Cúpula do Congresso negocia com bolsonaristas para derrubar veto de Lula ao PL da Dosimetria. Em troca, CPI do Banco Master deve ficar para trás

O deputado federal Lindbergh Farias (PT-RJ) afirmou nesta segunda-feira (23) que há uma articulação no Congresso Nacional para derrubar o veto do presidente Luiz Inácio Lula da Silva (PT) ao PL da Dosimetria e, em contrapartida, esfriar a instalação da CPI do Banco Master. Segundo ele, a movimentação configuraria um “acordão imoral para anistiar golpistas”.

Em publicação nas redes sociais, o parlamentar declarou que “o bolsonarismo está querendo costurar um acordão para enterrar a CPI do Banco Master em troca de votar a anistia para Bolsonaro e os generais golpistas”. Ele acrescentou: “Nós vamos denunciar essa vergonha e exigir a leitura para a instalação da CPI na sessão do Congresso.
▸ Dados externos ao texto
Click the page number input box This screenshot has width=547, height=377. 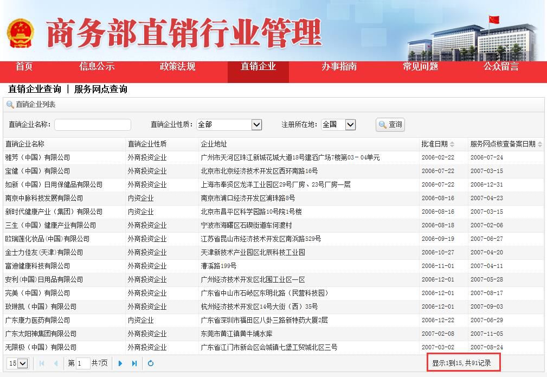(x=83, y=364)
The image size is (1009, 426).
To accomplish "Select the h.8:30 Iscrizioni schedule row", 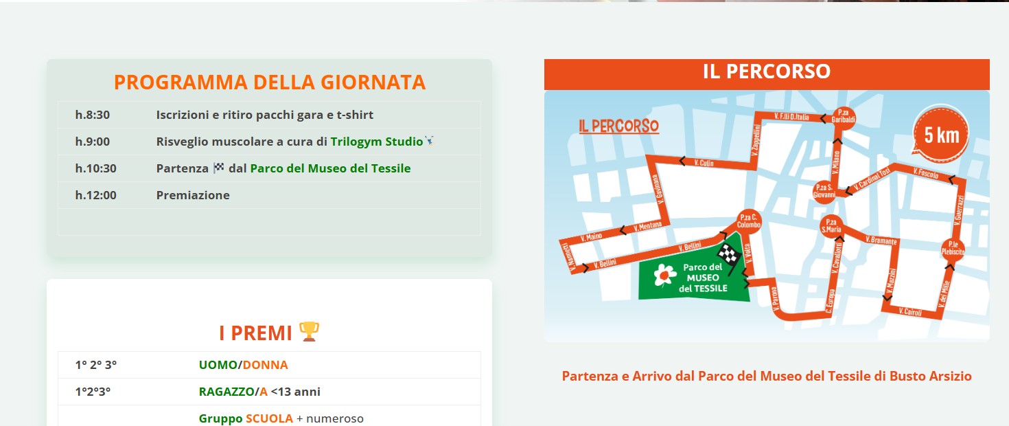I will pyautogui.click(x=269, y=115).
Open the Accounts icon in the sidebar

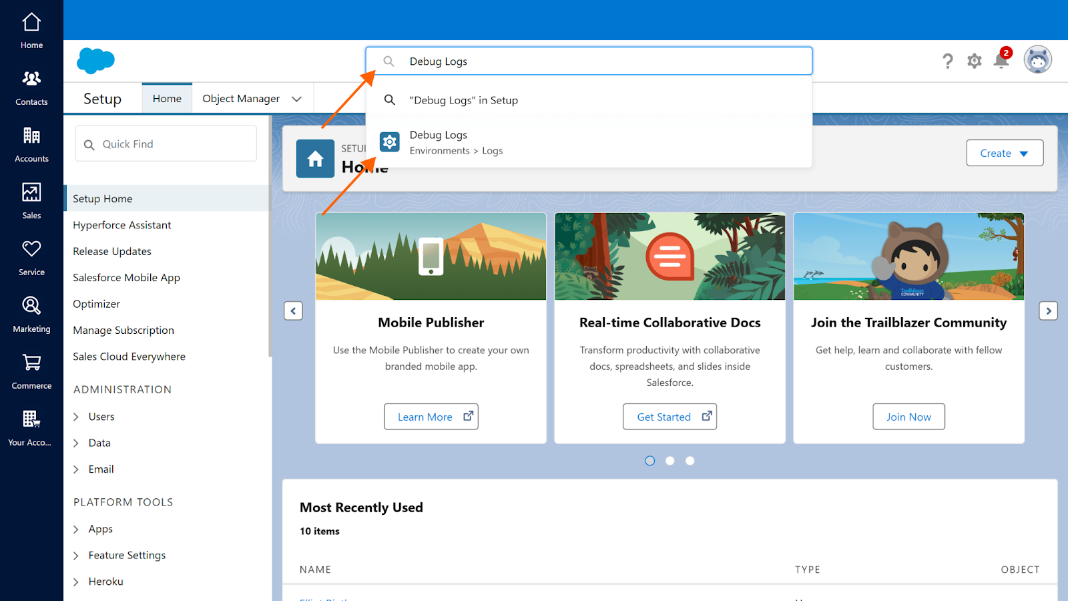[31, 144]
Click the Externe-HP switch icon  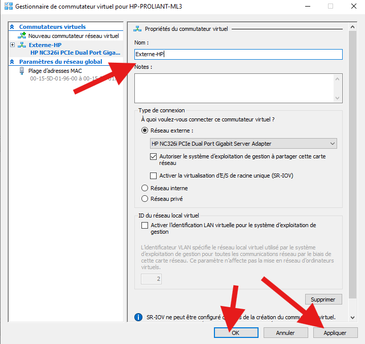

Que tudo seja investigado!”.

O PL da Dosimetria, vetado por Lula, trata da redução de penas aplicadas a condenados pela tentativa de golpe de Estado após as eleições de 2022. De acordo com Lindbergh, a proposta beneficiaria diretamente Jair Bolsonaro (PL) e militares condenados. “A cúpula do Congresso planeja derrubar o veto do presidente Lula àquele projeto de dosimetria, que nada mais é do que anistia para golpista. O Bolsonaro foi condenado a 27 anos, de 6 a 8 em regime fechado. Cairia para 2 anos e quatro meses. É para proteger também os generais que estão presos lá com o Bolsonaro”, afirmou.

O deputado convocou mobilização social contra a eventual derrubada do veto presidencial. “Nós vamos lutar e vamos precisar de vocês se mobilizando, nas ruas e nas redes”, disse. Em outro trecho, reforçou: “É uma vergonha, que nós vamos ter que responder com mobilização da sociedade”.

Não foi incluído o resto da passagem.